Do you have someone in your life with whom you “just don’t go there?”
We’ve all experienced a compartmentalized conversation at some point. Usually, it shows up like a taboo topic that’s not really taboo, yet you can’t discuss it with a certain person in your life. Perhaps you skirt around politics when chatting with your parents, or avoid anything remotely sexual when talking with your ultra-religious neighbors, or maybe you don’t mention words like “chakra” or “intuition” when talking with anyone at work.
I have a friend who went to great lengths to avoid anything even remotely related to fuel or automobiles when talking with her in-laws. “If you give them any opening at all, they’ll spend hours discussing the price of gas and how expensive it is, and I just can’t stand to hear them go on and on about something so trivial!”

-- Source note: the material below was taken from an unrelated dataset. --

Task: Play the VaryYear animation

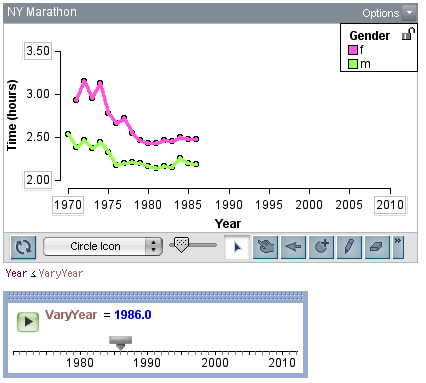Action: point(28,322)
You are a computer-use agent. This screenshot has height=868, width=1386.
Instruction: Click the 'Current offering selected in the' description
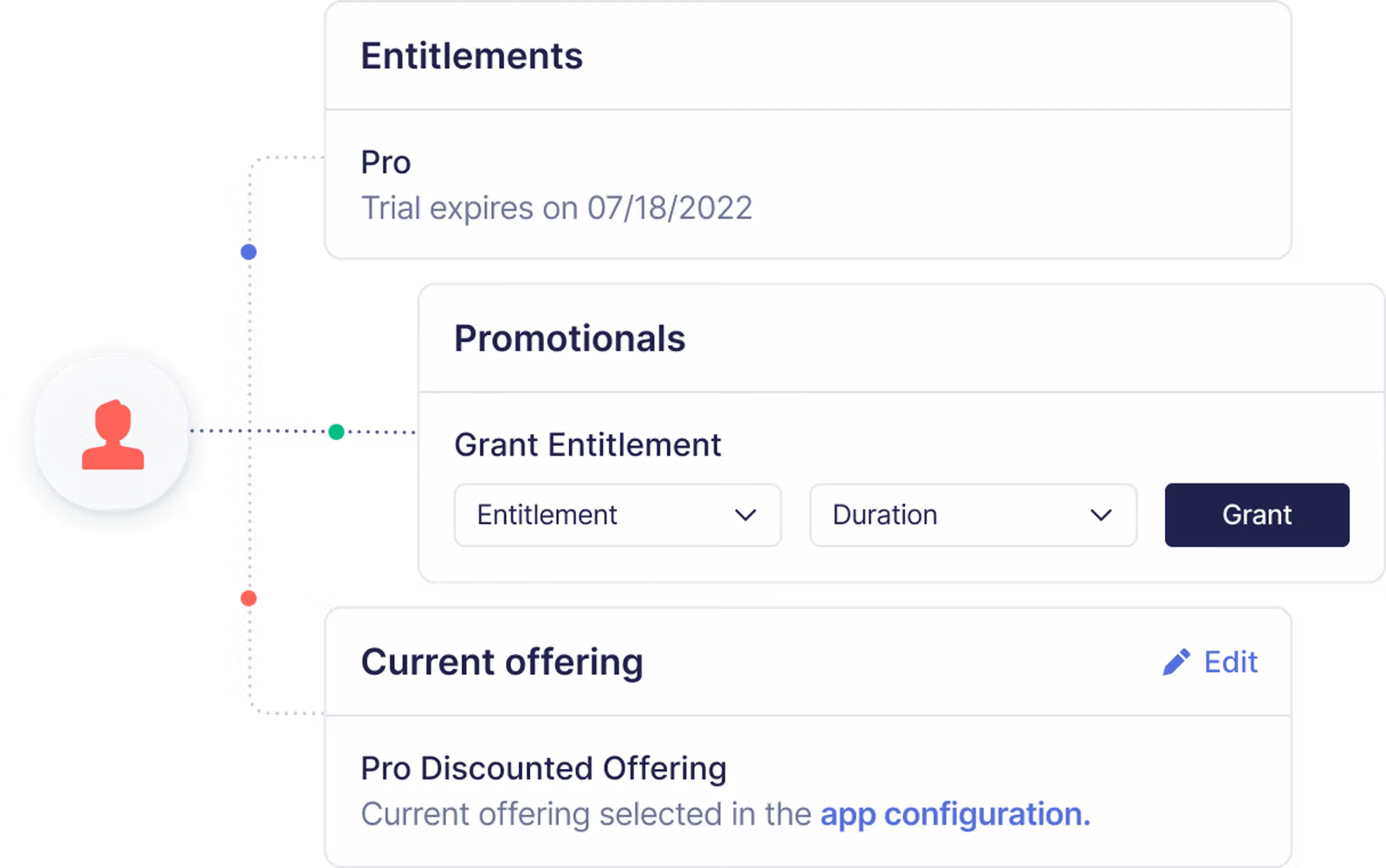[x=586, y=814]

There are a number of reasons why we tend to avoid certain topics around certain people. Most of us want to peacefully go about our day, so we’re not inclined to strike a match too close to a powder keg. Likewise, we’d rather not subject ourselves to an opinionated lecture or sermon, be bored to tears, or open a can of worms that’s sure to end with our feeling judged by others. So, as a coping mechanism, we limit conversations with certain people to certain “safe” topics. But what is the overall effect of this self-limiting behavior?
If you have just one or two people in your life who you handle with compartmentalized conversations, it might not be noticeable or pose any real nuisance or impact. But if you have several people in your life with whom you can’t be fully self-expressed, what does that do to your ability to thrive?
Compartmentalizing conversations with too many people in your life is the equivalent of walling off certain parts of your life for certain people. It requires a lot of hidden energy to maintain these discussion do-and-don’t lists. But more importantly, it makes you feel smaller. If this happens a lot in your life, how does this impact your feelings of acceptance and personal power? How does it impact your view of the world?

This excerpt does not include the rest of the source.